Look through the entries below, please, and copy every line with the word "icon".

Supplied entries =>
——————————

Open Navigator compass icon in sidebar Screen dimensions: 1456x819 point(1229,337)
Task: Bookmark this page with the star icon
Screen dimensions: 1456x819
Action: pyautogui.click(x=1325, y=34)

——————————

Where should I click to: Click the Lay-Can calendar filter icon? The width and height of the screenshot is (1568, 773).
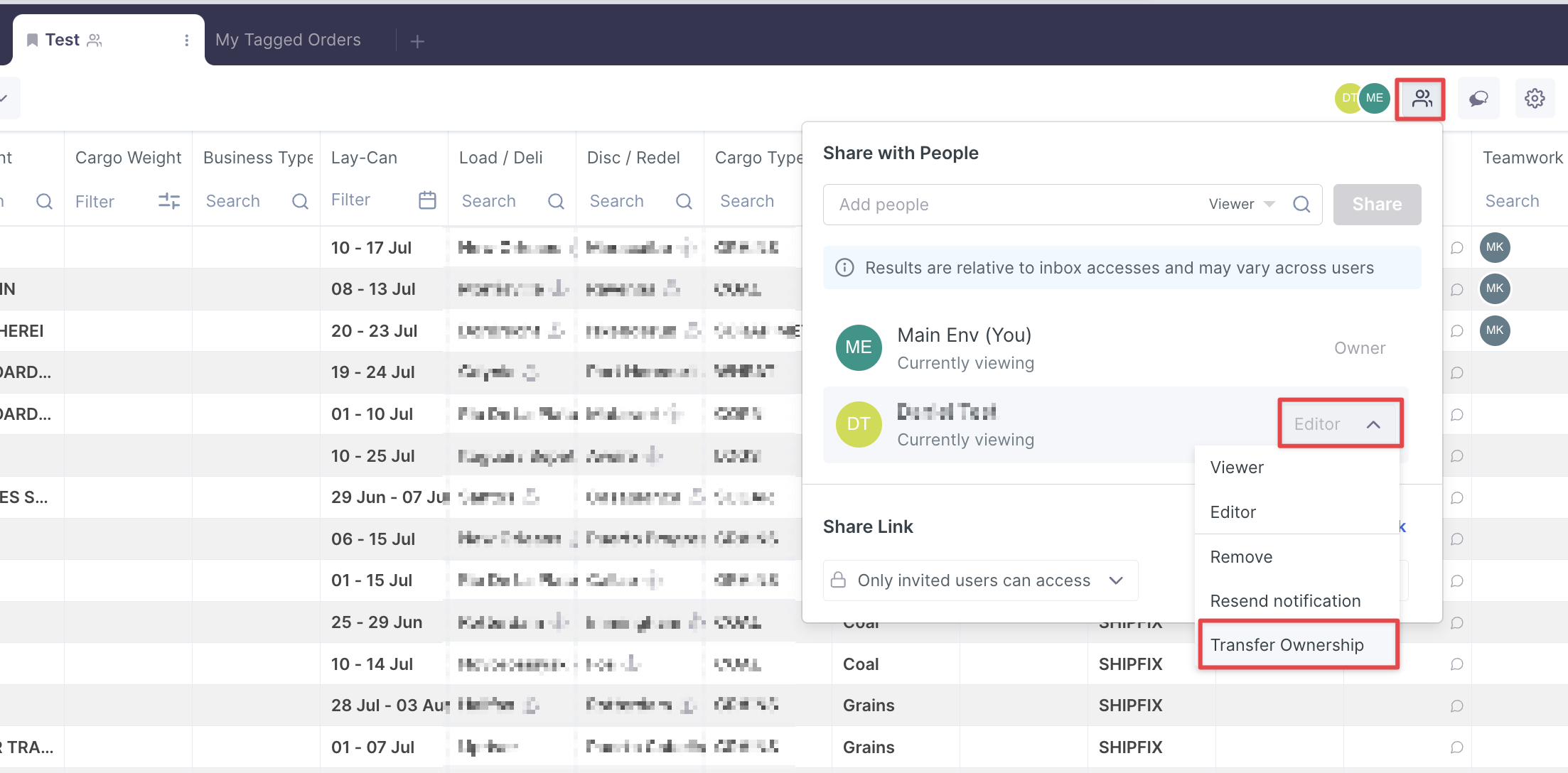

——————————

Solution to this task =>
Open Navigator compass icon in sidebar Screen dimensions: 1456x819 point(1229,337)
Task: Bookmark this page with the star icon
Where should I click to: Click the Lay-Can calendar filter icon? The width and height of the screenshot is (1568, 773).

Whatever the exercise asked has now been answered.